Your objective: This task asks for the lines from the one with "This screenshot has height=697, width=1024." to the final line below, repeated exactly, with pictures omitted.

Stored records:
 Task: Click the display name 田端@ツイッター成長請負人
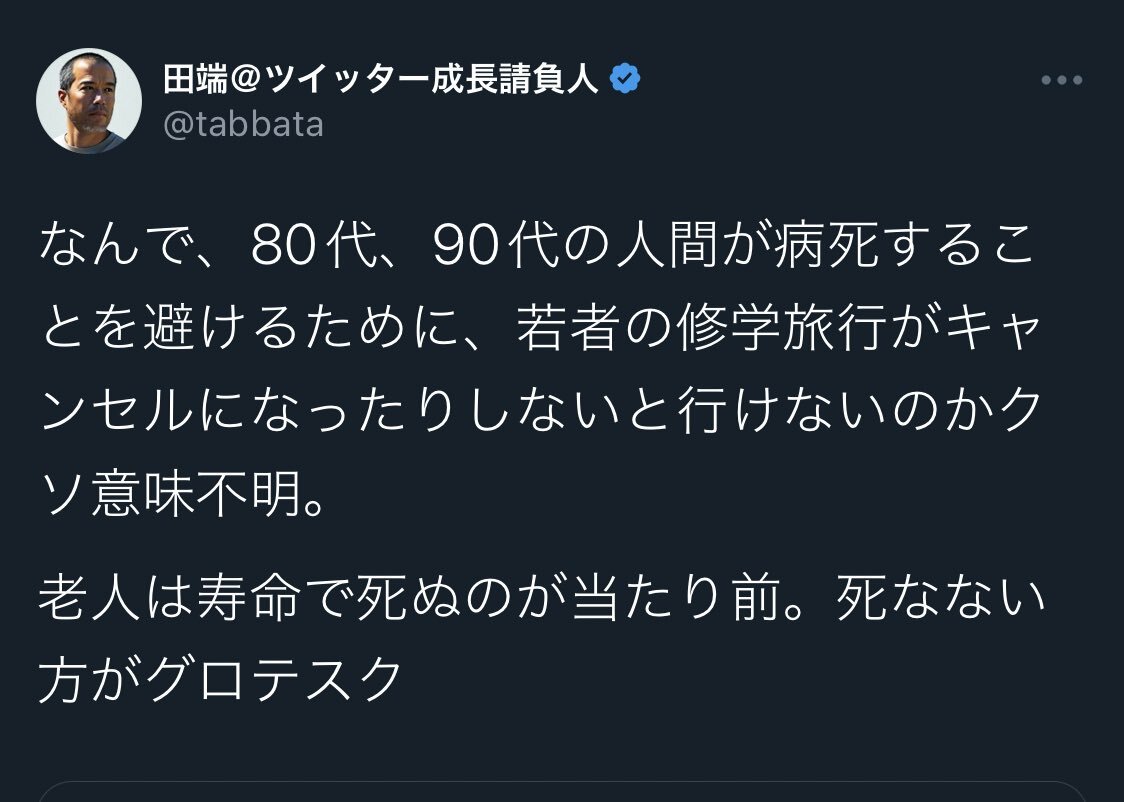point(381,79)
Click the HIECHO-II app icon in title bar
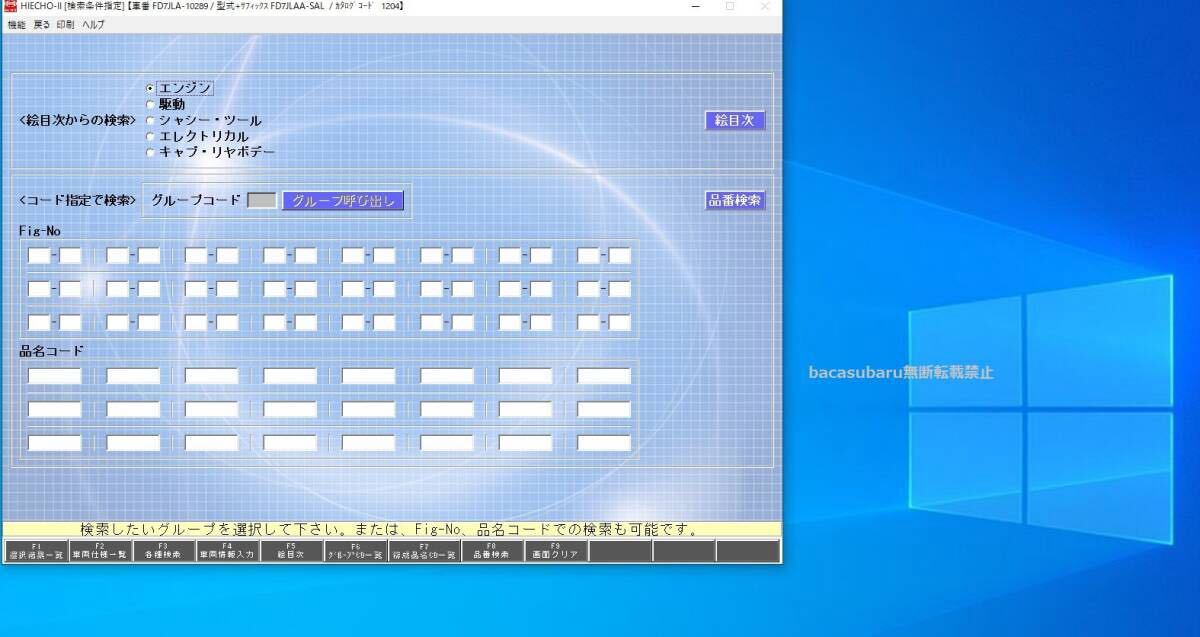The image size is (1200, 637). 11,6
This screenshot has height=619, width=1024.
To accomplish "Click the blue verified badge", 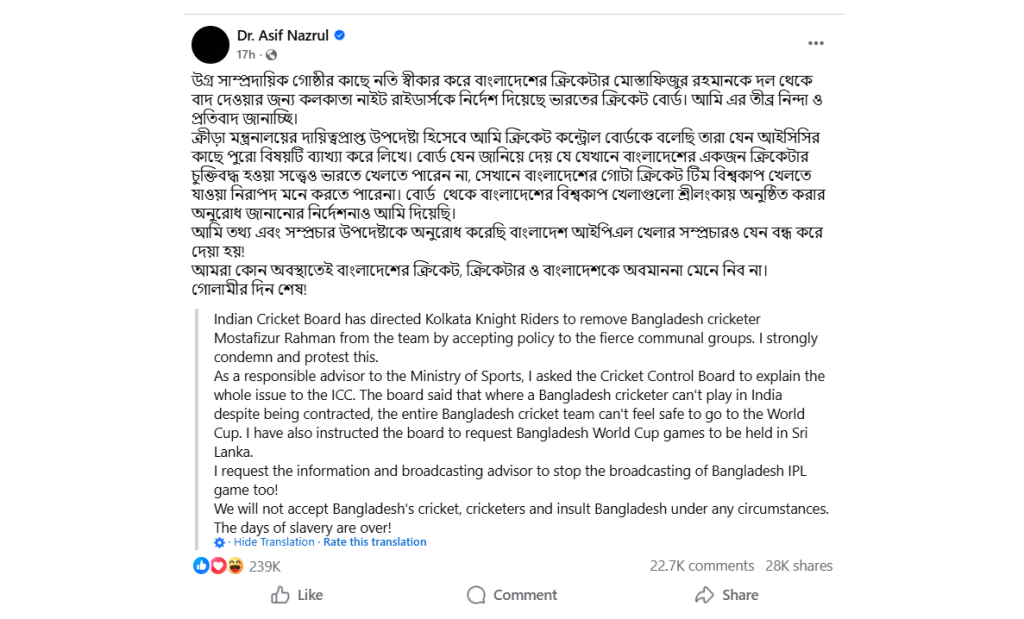I will (x=340, y=35).
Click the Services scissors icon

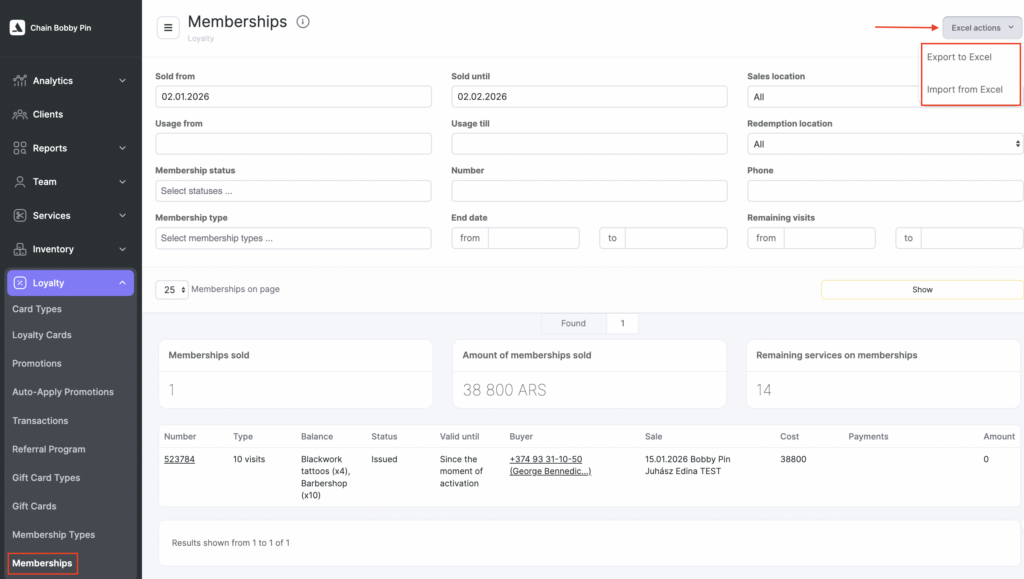click(20, 216)
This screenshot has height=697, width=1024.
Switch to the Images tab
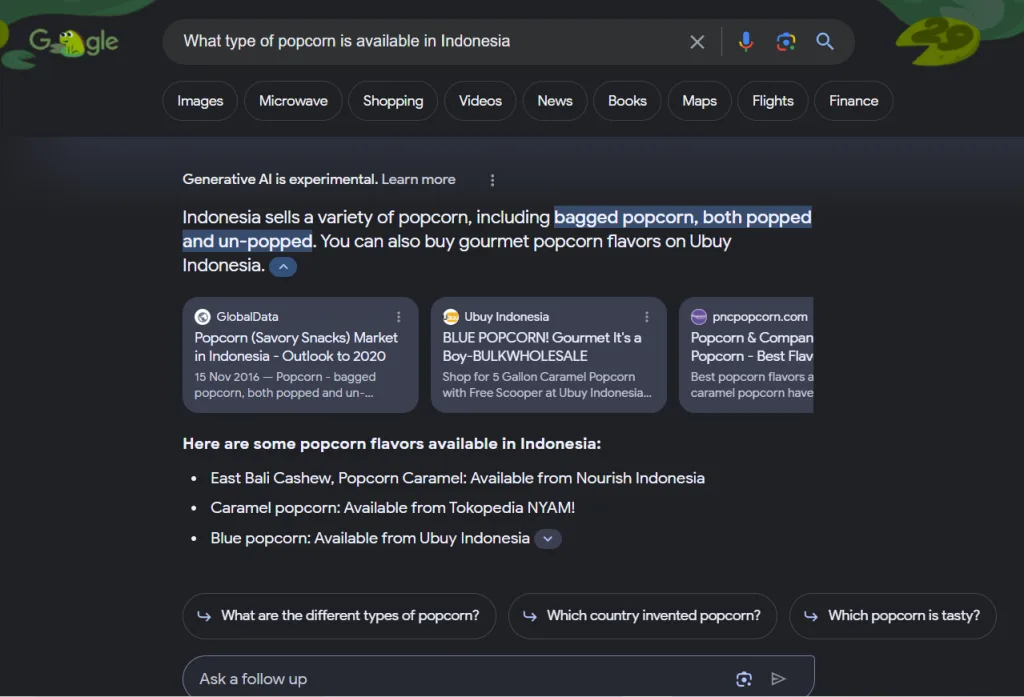click(x=200, y=101)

Result below:
This screenshot has height=697, width=1024.
Switch to the Images tab
click(x=200, y=101)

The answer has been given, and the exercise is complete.